Search code examples
pythonamazon-s3python-requestsopensslurllib3

SSLError on PUT request to s3 bucket during multi-part upload using Python requests library


I'm writing a Python script to upload a large file (5GB+) to an s3 bucket using a presigned URL. I have a javascript version of this code working, so I believe the logic and endpoints are all valid.

For each part of the file, I get a presigned multipart upload URL, then I attempt a PUT request to that URL:

offset = 0
part_number = 0
with open(file_path, 'rb') as f:
     while offset < file_size_bytes:
          # Get a presigned URL for this chunk
          get_multipart_upload_url_params = {
               "partNumber": part_number,
               "uploadId": upload_id,
               "Key": file_key,
          }
          get_multipart_upload_url_response = requests.get(GET_MULTIPART_UPLOAD_URL_ENDPOINT, params=get_multipart_upload_url_params)

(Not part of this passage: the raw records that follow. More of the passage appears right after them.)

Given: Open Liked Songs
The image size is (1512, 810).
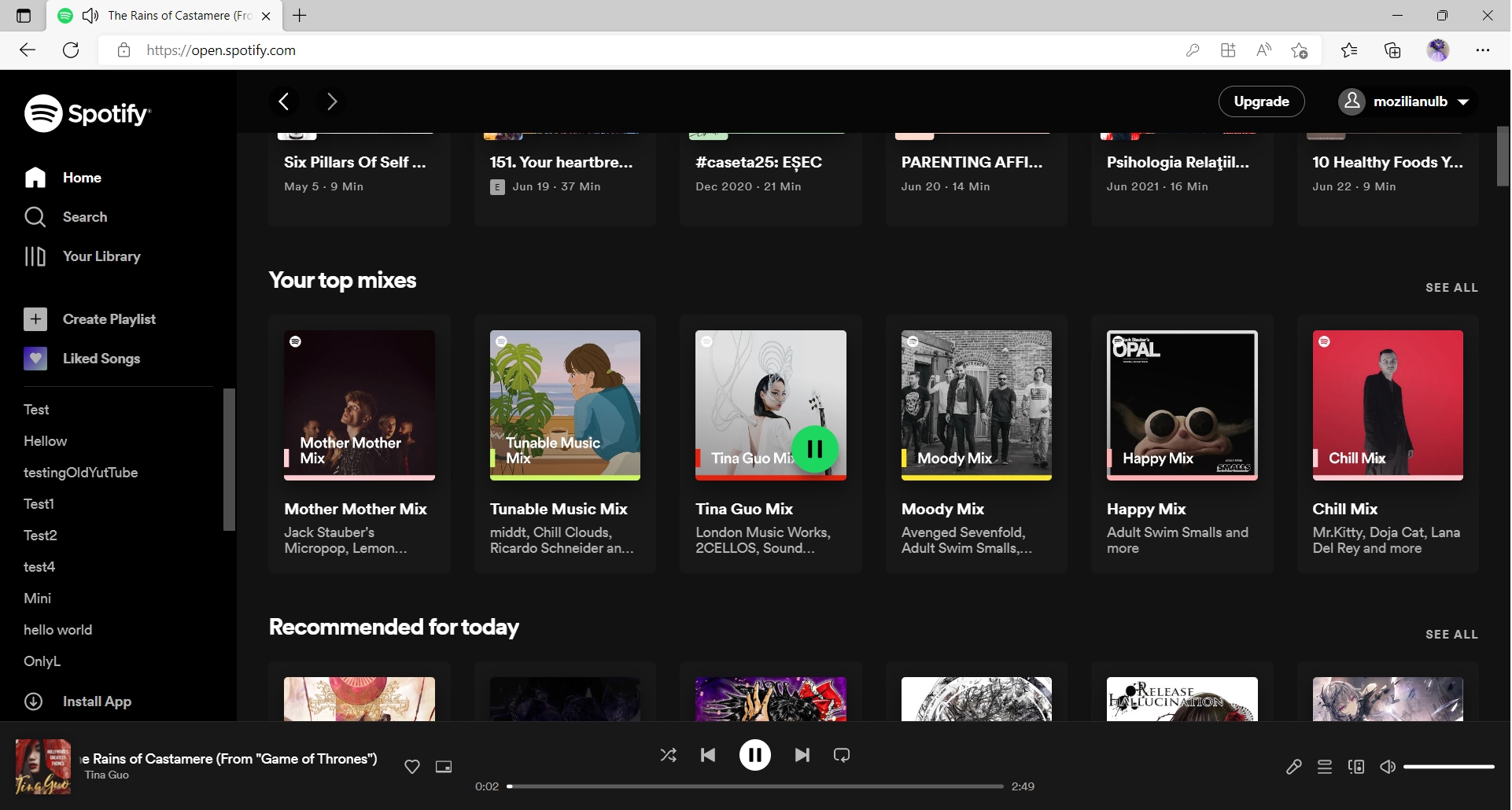Looking at the screenshot, I should (101, 359).
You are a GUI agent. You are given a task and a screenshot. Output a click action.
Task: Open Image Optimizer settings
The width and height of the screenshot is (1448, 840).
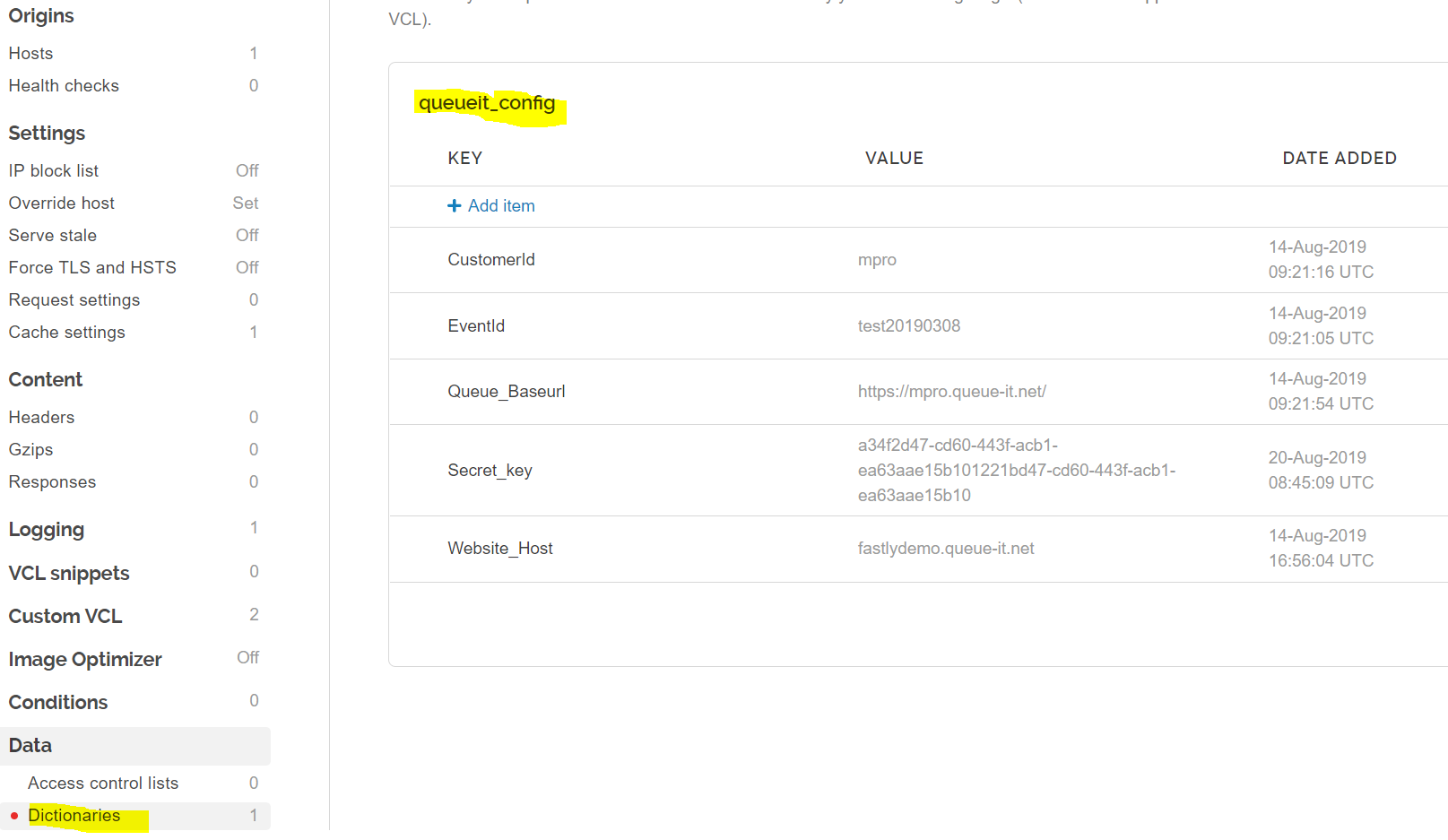tap(85, 660)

          if 'uploadURL' not in get_multipart_upload_url_response.json():
               print("Error: Upload Part URL not found in response")
               sys.exit(1)

          chunk_upload_url = get_multipart_upload_url_response.json()['uploadURL']

          # Upload the chunk
          remaining_bytes = file_size_bytes - offset
          chunk_size = min(MAX_CHUNK_SIZE, remaining_bytes)
          chunk = f.read(chunk_size)
          if not chunk:
               break

          response = requests.put(chunk_upload_url, data=chunk)
          ...

When requests.put executes, I see an error that looks like:

urllib3.exceptions.MaxRetryError: HTTPSConnectionPool(host='bucket-name.s3.amazonaws.com', port=443): Max retries exceeded with url: [PRESIGNED URL REDACTED] (Caused by SSLError(SSLEOFError(8, 'EOF occurred in violation of protocol (_ssl.c:2426)')))

What's extra confusing about this is that when I implement a single-part upload function, it works fine using the same interface:

    # Get presigned upload URL
    upload_response = requests.get(SINGLE_PART_UPLOAD_API_ENDPOINT, params={
        'filename': filename,
    }).json()

    if 'uploadURL' not in upload_response or 'Key' not in upload_response:
        print("Error: Upload URL or file key not found in response")
        sys.exit(1)

    upload_url = upload_response['uploadURL']
    file_key = upload_response['Key']

    # Upload the file using requests
    print(f"Uploading: {file_path}")
    with open(file_path, 'rb') as f:
        response = requests.put(upload_url, data=f, headers={"Content-Type": "application/octet-stream"})
    ...

Some of the things I've tried:

  • Print the presigned multipart upload URL to carefully inspect it to make sure they are valid
  • Confirming that a request to the s3 bucket URL resolves by making the request via a web browser
  • Switching to a different request library
  • Running the script on a different computer
  • Upgrading OpenSSL, requests, and urllib3

Solution

  • The problem was that partNumber is 1 indexed and I was setting the initial part number value to 0. I will leave this post up in the hopes that it helps someone else in the future.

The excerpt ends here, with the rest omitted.